64 bytes from 100.XXX.XXX.XXX (100.XXX.XXX.XXX): icmp_seq=1 ttl=64 time=2.81 ms
64 bytes from 100.XXX.XXX.XXX (100.XXX.XXX.XXX): icmp_seq=2 ttl=64 time=2.69 ms

無事 ping での接続が確認できました。

2021/7/9追記 初回のbootstrapコマンド実行時に生成している arc.json を使い回す(同じファイルでbootstrapする)ことで起動時に毎回仮想SIMを作らなくても済みます。
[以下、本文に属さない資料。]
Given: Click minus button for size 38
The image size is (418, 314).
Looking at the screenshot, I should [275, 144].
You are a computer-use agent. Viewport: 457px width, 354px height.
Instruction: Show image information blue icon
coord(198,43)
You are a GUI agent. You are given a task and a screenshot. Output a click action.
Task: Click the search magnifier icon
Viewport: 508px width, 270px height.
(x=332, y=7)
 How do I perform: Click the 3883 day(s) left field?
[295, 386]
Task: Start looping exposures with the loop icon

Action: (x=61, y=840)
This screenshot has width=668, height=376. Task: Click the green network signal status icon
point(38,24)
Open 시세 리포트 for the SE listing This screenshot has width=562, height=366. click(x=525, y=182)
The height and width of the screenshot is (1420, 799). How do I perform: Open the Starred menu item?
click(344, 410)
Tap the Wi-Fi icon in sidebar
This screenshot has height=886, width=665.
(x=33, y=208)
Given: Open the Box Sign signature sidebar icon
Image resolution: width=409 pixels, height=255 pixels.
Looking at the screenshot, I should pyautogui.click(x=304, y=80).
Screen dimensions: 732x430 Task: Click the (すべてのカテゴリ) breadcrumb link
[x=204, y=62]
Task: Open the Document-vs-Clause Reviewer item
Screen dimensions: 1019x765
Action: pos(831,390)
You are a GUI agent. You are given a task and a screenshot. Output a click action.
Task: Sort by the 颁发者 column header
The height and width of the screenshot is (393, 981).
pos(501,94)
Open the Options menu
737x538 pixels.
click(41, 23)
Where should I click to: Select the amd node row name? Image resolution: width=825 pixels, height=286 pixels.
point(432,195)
soratunのコマンドも毎回同様のものをインストールしているので、継続的に使用する場合はscpコマンドなどでsoratun配下のディレクトリごとローカルや別のストレージに保存して、EC2構築時にコピーするとより便利です。

所感

ネットワーク周りやCDK周りで手間取ってとりあえずEC2で作りましたが、テストしたいときだけAWS CDKから作成して cron でも組んでおけばデバイスを疑似的に再現してデータ送れて便利かと思うのでデバイス手元にない場合はぜひ試してみてください。

SORACOMへのPublisherの実装を何度も変更したりテストしたい場合は、このNATインスタンスを経由してLambdaからアクセスした方が効率よく開発できそうです。料金はLambda分や場合によってはNAT Gatewayを使ったりと追加で料金がかかるのでそこは要検討かと思います。